═══ Extracted information ═══

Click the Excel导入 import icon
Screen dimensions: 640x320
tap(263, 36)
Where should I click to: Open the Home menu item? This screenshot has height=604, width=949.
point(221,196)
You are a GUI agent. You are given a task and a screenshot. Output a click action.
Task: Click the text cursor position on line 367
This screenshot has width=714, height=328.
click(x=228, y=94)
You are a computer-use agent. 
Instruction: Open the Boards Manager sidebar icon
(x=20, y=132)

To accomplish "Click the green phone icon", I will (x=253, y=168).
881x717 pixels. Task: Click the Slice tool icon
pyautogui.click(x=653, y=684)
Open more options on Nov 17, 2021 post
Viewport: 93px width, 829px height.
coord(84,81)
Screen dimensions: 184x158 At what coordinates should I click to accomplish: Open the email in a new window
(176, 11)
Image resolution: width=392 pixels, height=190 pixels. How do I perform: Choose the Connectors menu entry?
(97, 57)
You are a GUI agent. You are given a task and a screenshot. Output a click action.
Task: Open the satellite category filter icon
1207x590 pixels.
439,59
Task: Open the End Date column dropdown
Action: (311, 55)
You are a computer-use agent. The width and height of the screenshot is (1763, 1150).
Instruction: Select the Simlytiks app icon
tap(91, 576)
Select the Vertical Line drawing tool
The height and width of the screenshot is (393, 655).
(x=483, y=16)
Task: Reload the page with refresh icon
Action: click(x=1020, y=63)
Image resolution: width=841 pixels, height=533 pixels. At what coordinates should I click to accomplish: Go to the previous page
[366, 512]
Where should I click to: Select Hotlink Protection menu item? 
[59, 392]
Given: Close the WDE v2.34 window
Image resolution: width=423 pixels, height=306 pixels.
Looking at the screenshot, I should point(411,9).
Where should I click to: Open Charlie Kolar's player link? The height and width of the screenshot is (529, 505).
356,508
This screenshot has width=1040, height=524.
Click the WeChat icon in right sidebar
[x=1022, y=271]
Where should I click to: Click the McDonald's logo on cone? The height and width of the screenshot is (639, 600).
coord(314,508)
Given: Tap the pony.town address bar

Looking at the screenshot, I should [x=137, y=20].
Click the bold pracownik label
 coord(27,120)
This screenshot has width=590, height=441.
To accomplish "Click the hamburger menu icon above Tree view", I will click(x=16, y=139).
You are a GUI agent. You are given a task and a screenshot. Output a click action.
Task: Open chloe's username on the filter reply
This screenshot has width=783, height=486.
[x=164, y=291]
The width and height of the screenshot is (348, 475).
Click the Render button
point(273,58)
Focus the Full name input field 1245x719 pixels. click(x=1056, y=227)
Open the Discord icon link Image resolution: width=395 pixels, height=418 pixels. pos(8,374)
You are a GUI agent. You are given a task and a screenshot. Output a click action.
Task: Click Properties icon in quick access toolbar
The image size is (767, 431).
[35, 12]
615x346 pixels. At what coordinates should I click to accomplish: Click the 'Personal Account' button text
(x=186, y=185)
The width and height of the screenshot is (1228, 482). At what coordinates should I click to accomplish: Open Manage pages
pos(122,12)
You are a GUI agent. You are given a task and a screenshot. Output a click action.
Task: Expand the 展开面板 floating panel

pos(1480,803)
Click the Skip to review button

═══

**Exercise**
Beginning at the line above that contains "881x717 pixels. Task: Click", return each line exactly through the line that contains "Task: Open the satellite category filter icon", and no others.

**Reply**
881x717 pixels. Task: Click the Slice tool icon
pyautogui.click(x=653, y=684)
Open more options on Nov 17, 2021 post
Viewport: 93px width, 829px height.
coord(84,81)
Screen dimensions: 184x158 At what coordinates should I click to accomplish: Open the email in a new window
(176, 11)
Image resolution: width=392 pixels, height=190 pixels. How do I perform: Choose the Connectors menu entry?
(97, 57)
You are a GUI agent. You are given a task and a screenshot. Output a click action.
Task: Open the satellite category filter icon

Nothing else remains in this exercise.